(322c) Design and Application of Predictive Functional Control On An Automotive Catalytic Converter

In this work, a model-based predictive functional controller for automotive three-way catalyst system control is described and implemented on an experimental Ford 2.0 liter I4 Duratec spark ignition engine. Model-based control techniques offer an attractive advanced control methodology for automotive three-way catalyst systems. The predictive properties of model-based control, which has led to its widespread adoption in industrial applications, are ideal for preventing emissions breakthrough before they occur. Because model predictive controllers are based on the dynamic optimization of a specified cost function, they offer the ability to consider competing control objectives, such as emission reduction, performance, and fuel economy, in a systematic manner.

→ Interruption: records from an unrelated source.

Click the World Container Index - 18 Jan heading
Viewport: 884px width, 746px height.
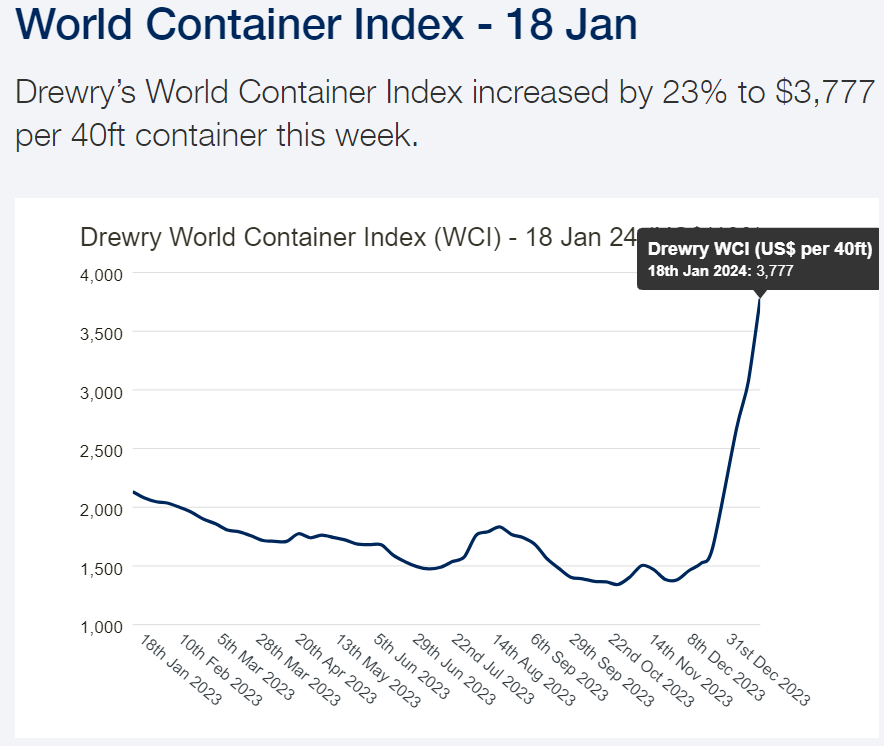[326, 24]
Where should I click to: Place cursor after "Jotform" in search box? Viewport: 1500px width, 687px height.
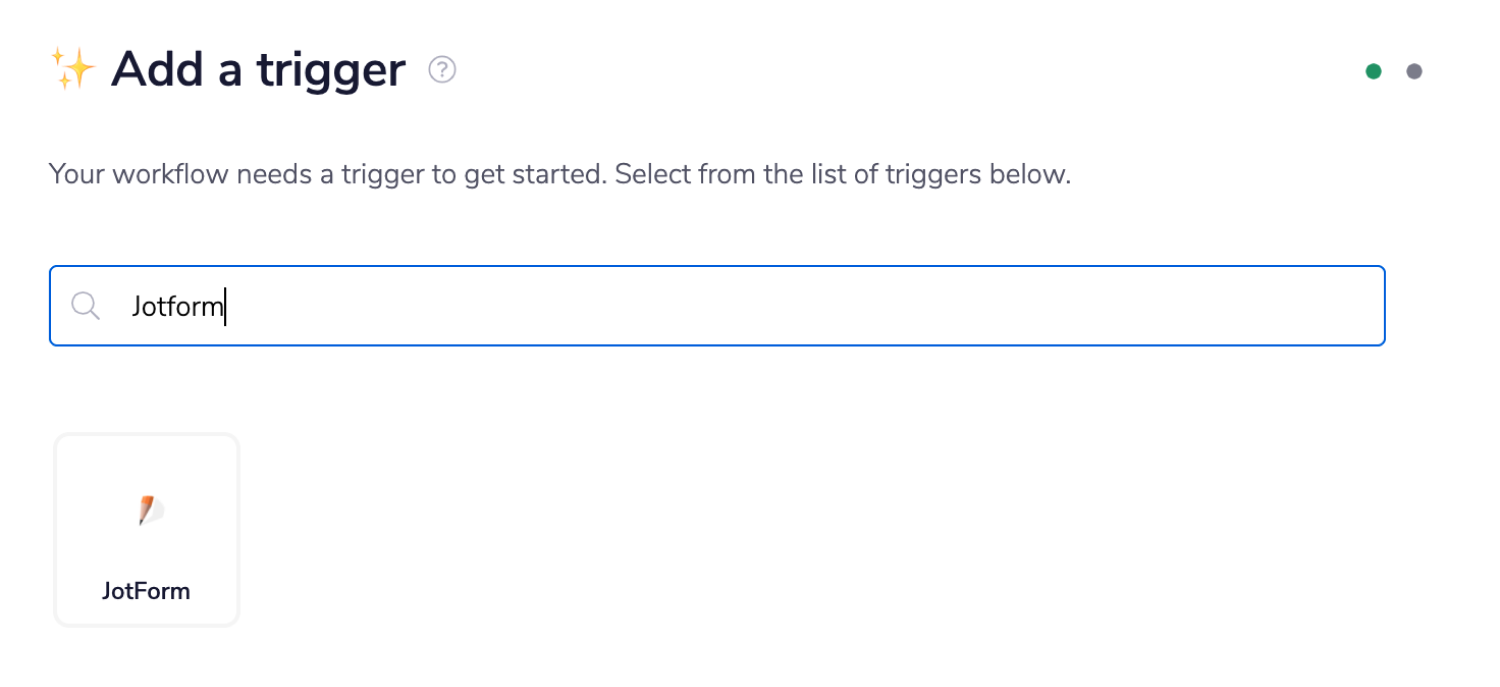point(226,306)
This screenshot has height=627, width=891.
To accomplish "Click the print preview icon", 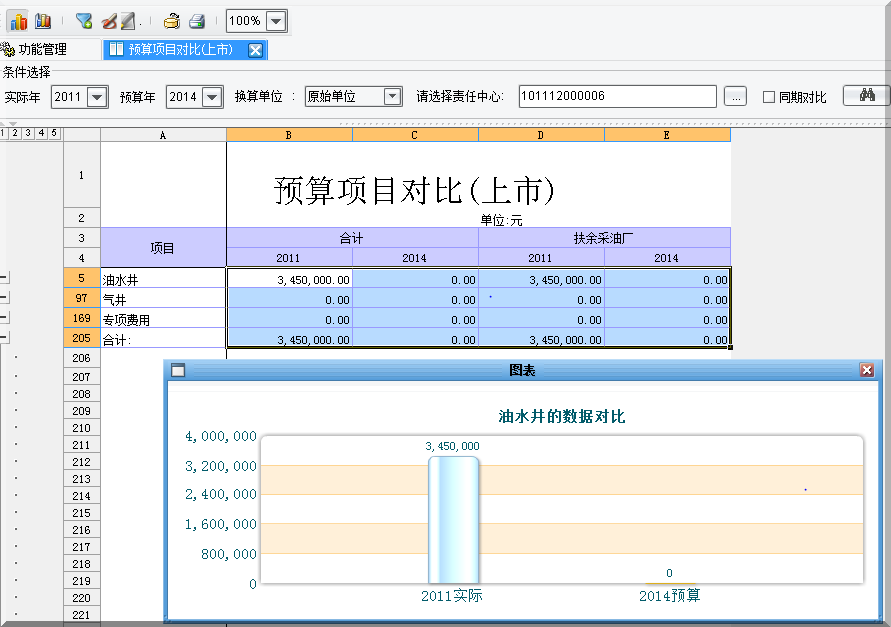I will [x=172, y=21].
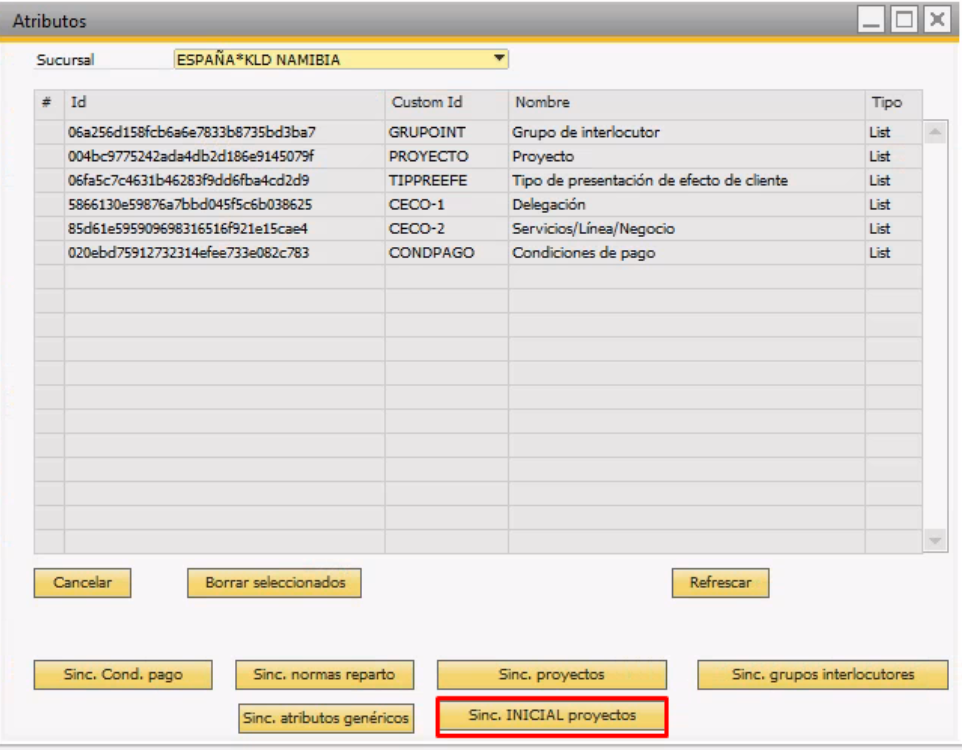Image resolution: width=962 pixels, height=750 pixels.
Task: Open the Sucursal dropdown
Action: [x=499, y=60]
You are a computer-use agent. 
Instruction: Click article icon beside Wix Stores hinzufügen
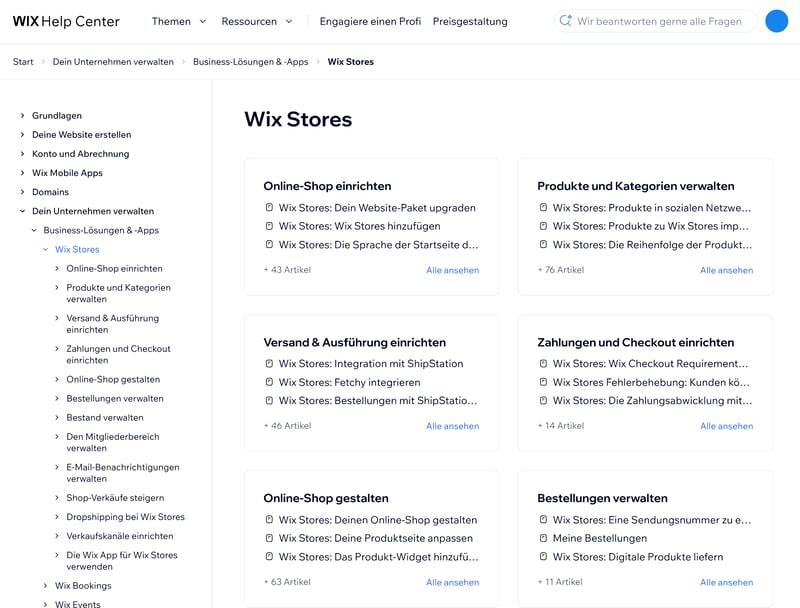(x=269, y=226)
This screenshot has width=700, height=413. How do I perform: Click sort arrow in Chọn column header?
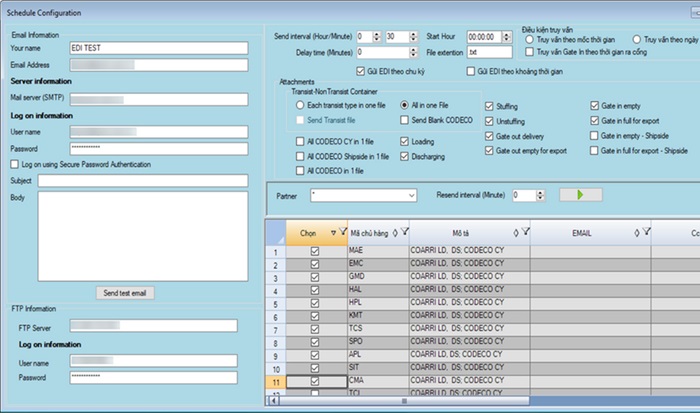point(331,233)
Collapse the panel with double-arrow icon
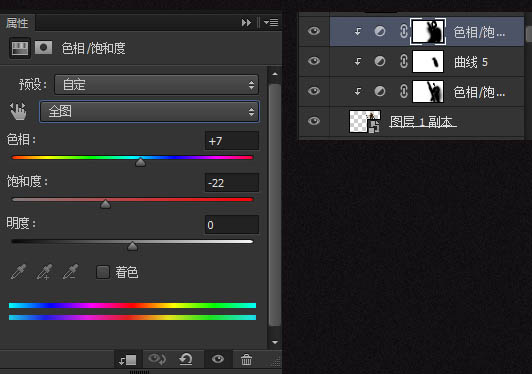532x374 pixels. pyautogui.click(x=246, y=22)
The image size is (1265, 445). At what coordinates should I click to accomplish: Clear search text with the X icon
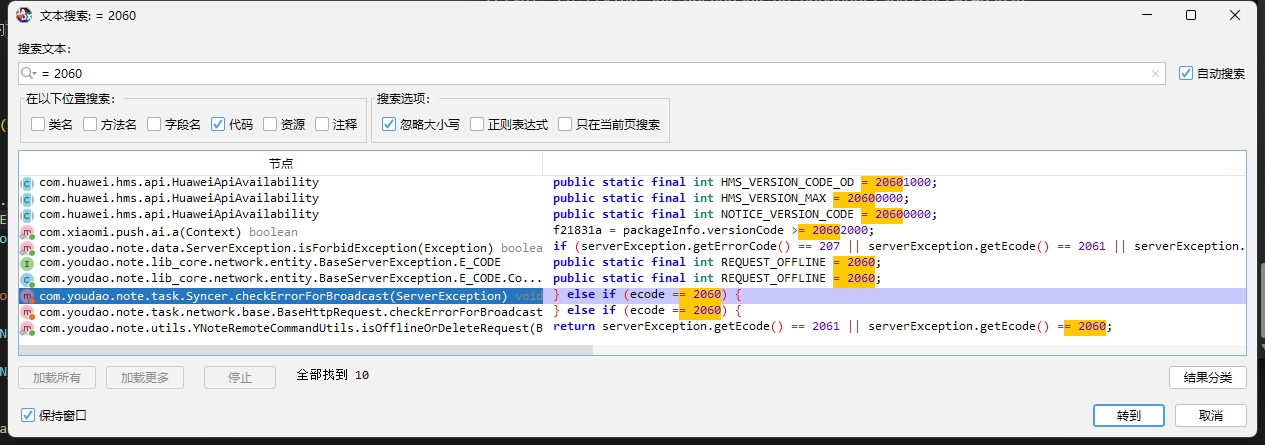(x=1156, y=74)
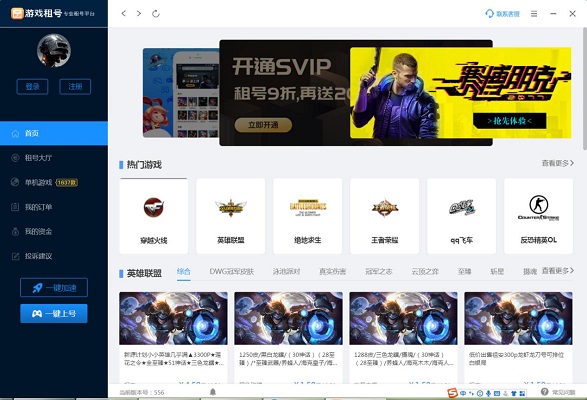Expand 查看更多 in the 英雄联盟 row

557,271
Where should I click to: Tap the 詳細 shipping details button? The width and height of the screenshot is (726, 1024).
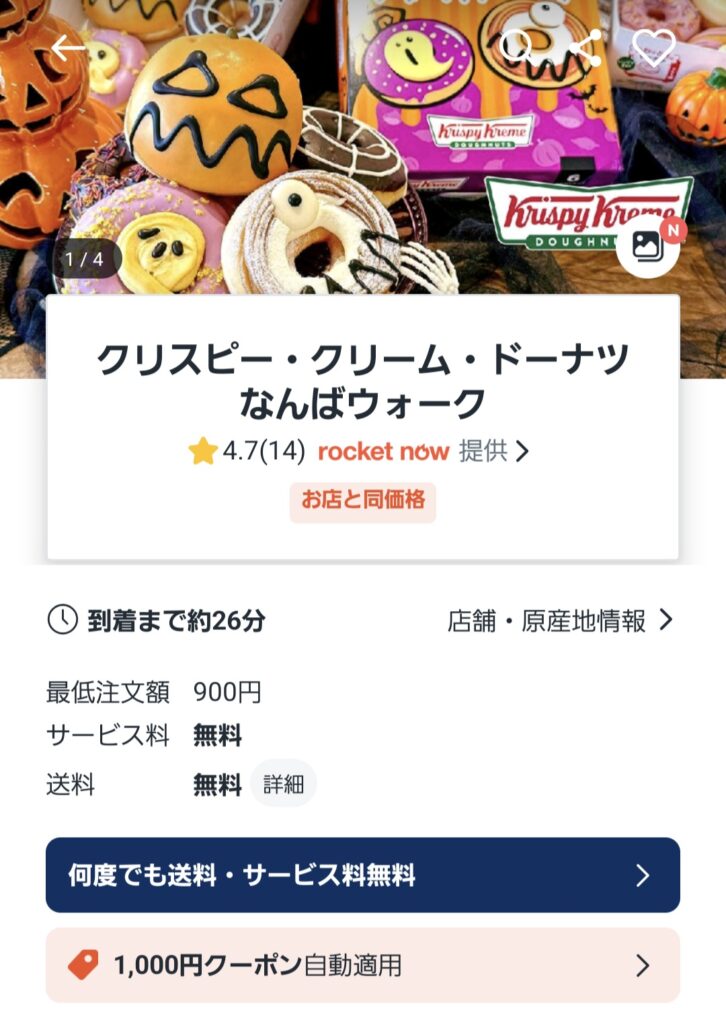(283, 784)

There are a number of requirements for the on-line implementation of model-based control that must be considered in automotive applications. The most critical of these requirements is a model-based control algorithm that is computationally efficient in order to execute within the limitations of a standard engine control computer. The key aspect to meeting this requirement is an efficient dynamic on-line optimization methodology for the specified performance objective. Related requirements are a catalyst model that can adequately predict the dynamic behavior of the three-way catalyst system and the ability to estimate the current state of the model from available measurements with modest computational effort. Finally, a base control system that provides acceptable regulatory and servo response for the commands issued by the model predictive controller is also required. These requirements are addressed in this work through the implementation of predictive functional control in a multi-rate cascade control configuration.

The catalyst controller is a nonlinear model predictive controller that incorporates a dynamic catalyst model to determine the post-catalyst exhaust gas oxygen (EGO) sensor relay controller parameters required to minimize the desired catalyst operating objective. The simulated performance objective presented in [1] that tracks a desired catalyst stored oxygen value is considered in the experimental application in this work.

The predictive functional controller in this application essentially finds the optimal post-catalyst EGO sensor relay controller for the specified performance objective. It is referred to as a predictive functional controller because the functional representation of the pre-catalyst operating trajectories that are considered by the optimization is characterized by the set of relay feedback controllers obtained through adjustment of the relay controller parameters. In the experimental demonstration of this controller presented in this work, the EGO sensor relay target is adjusted by the predictive controller. The result is a one-dimensional optimization problem that can quickly be computed on-line using a variant of Brent's method. This cascade structure can also tolerate failure of the catalyst controller to solve the on-line optimization problem at every control interval because the post-catalyst EGO relay controller will continue to stabilize the catalyst system.